Pflichtaufgabe:
Gib den nachstehenden Text zur Wetterlage vollständig und unverändert wieder.

Textabschnitt:
>>>>>

Dieser Trog wird durch einen Höhenkeil, der vom Schwarzmeerraum nach Südnorwegen
reicht, blockiert. Das korrespondierende Bodenhoch weist einen nach
Fennoskandien gerichteten Keil auf. Antizyklonal ausfließende trocken-warme Luft
unterbindet nördlich der Mittelgebirge zunächst die Konvektion, an der
Ostseeküste kann der Ostwind in Böen stürmisch auffrischen.
Aufgrund der blockierenden Wirkung des Keils arbeitet sich der Bereich mit den
kräftigsten Niederschlägen nur zögernd nordostwärts vor, so dass diese - anfangs
noch von Gewittern begleitet, in der Nacht zum Mittwoch etwa bis zur Elbe
vordringen. Am Mittwoch zeichnen sich die heftigsten Entwicklungen (erneut mit
Unwettergefahr) nordöstlich der Elbe ab, wahrscheinlich wird hiervon nur noch
der Nordosten Vorpommerns, etwa vom Darß bis zum Oderhaff, verschont. Von der
Nordsee bis zu den Alpen dämpft kompensierendes Absinken die Schauertätigkeit,
ganz im Westen und Südwesten dürfte durch einen sich annähernden Kurzwellentrog
die Schauertätigkeit bis hin zu kurzen Gewittern bei einem leicht reduzierten
Temperaturniveau wieder angefacht werden, wobei es dort kaum für Unwetter
reichen sollte.

<<<<<

Gespeicherte Daten:
>>>>>

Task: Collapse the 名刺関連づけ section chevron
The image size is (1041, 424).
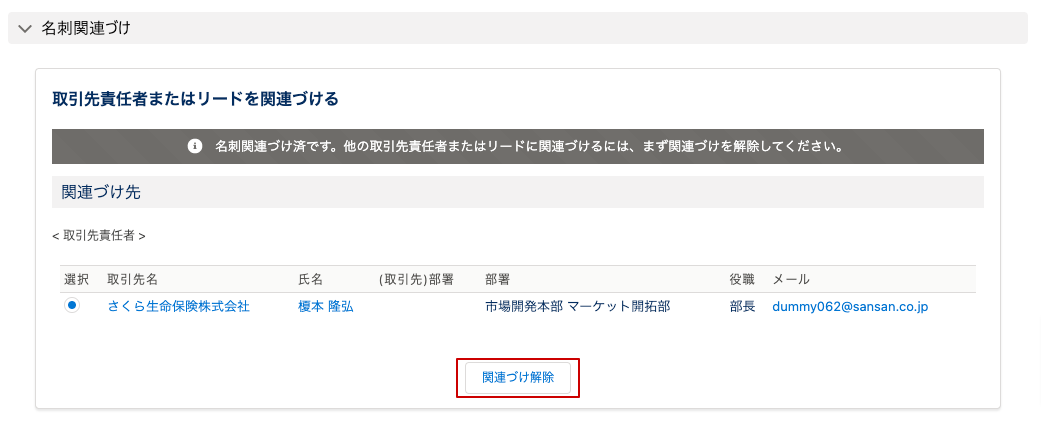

<<<<<
>>>>>

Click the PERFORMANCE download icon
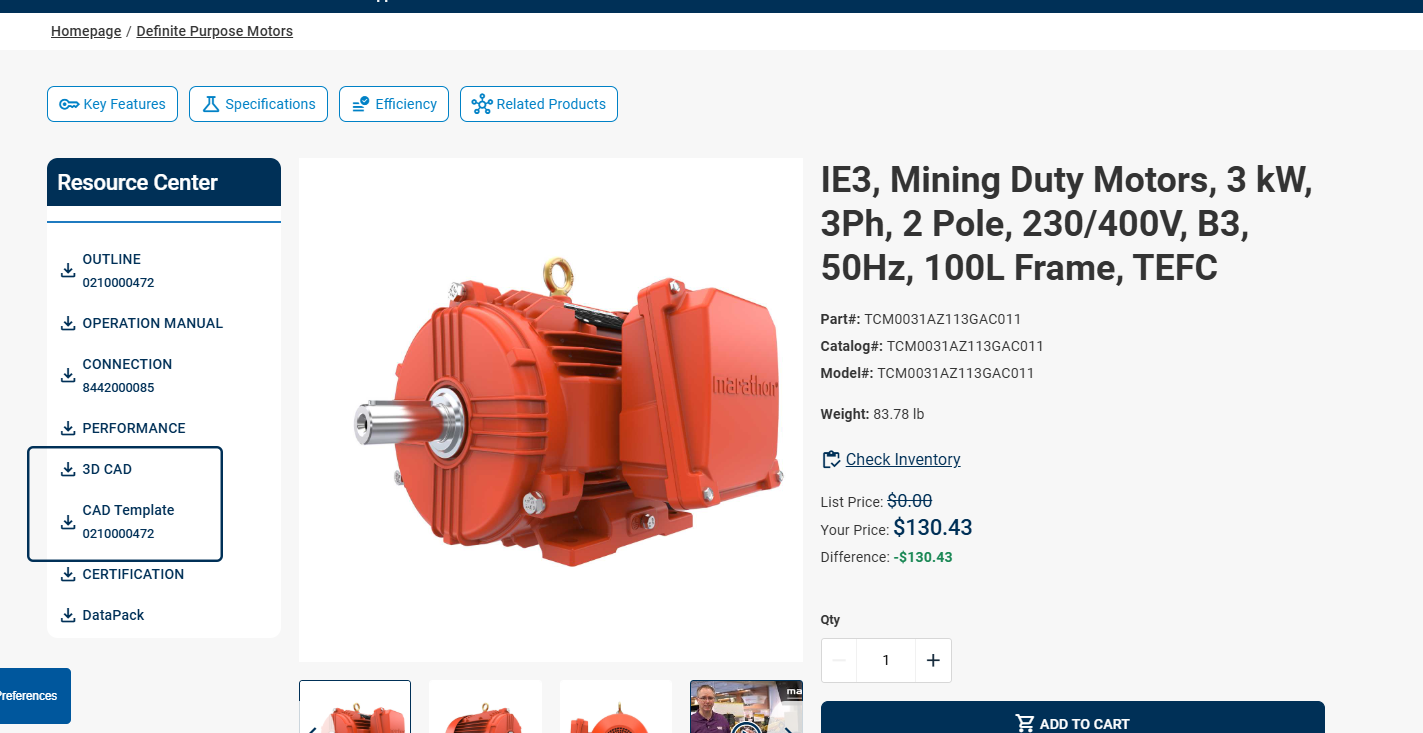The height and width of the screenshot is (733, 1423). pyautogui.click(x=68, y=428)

<<<<<

Übungsantwort:
Dieser Trog wird durch einen Höhenkeil, der vom Schwarzmeerraum nach Südnorwegen
reicht, blockiert. Das korrespondierende Bodenhoch weist einen nach
Fennoskandien gerichteten Keil auf. Antizyklonal ausfließende trocken-warme Luft
unterbindet nördlich der Mittelgebirge zunächst die Konvektion, an der
Ostseeküste kann der Ostwind in Böen stürmisch auffrischen.
Aufgrund der blockierenden Wirkung des Keils arbeitet sich der Bereich mit den
kräftigsten Niederschlägen nur zögernd nordostwärts vor, so dass diese - anfangs
noch von Gewittern begleitet, in der Nacht zum Mittwoch etwa bis zur Elbe
vordringen. Am Mittwoch zeichnen sich die heftigsten Entwicklungen (erneut mit
Unwettergefahr) nordöstlich der Elbe ab, wahrscheinlich wird hiervon nur noch
der Nordosten Vorpommerns, etwa vom Darß bis zum Oderhaff, verschont. Von der
Nordsee bis zu den Alpen dämpft kompensierendes Absinken die Schauertätigkeit,
ganz im Westen und Südwesten dürfte durch einen sich annähernden Kurzwellentrog
die Schauertätigkeit bis hin zu kurzen Gewittern bei einem leicht reduzierten
Temperaturniveau wieder angefacht werden, wobei es dort kaum für Unwetter
reichen sollte.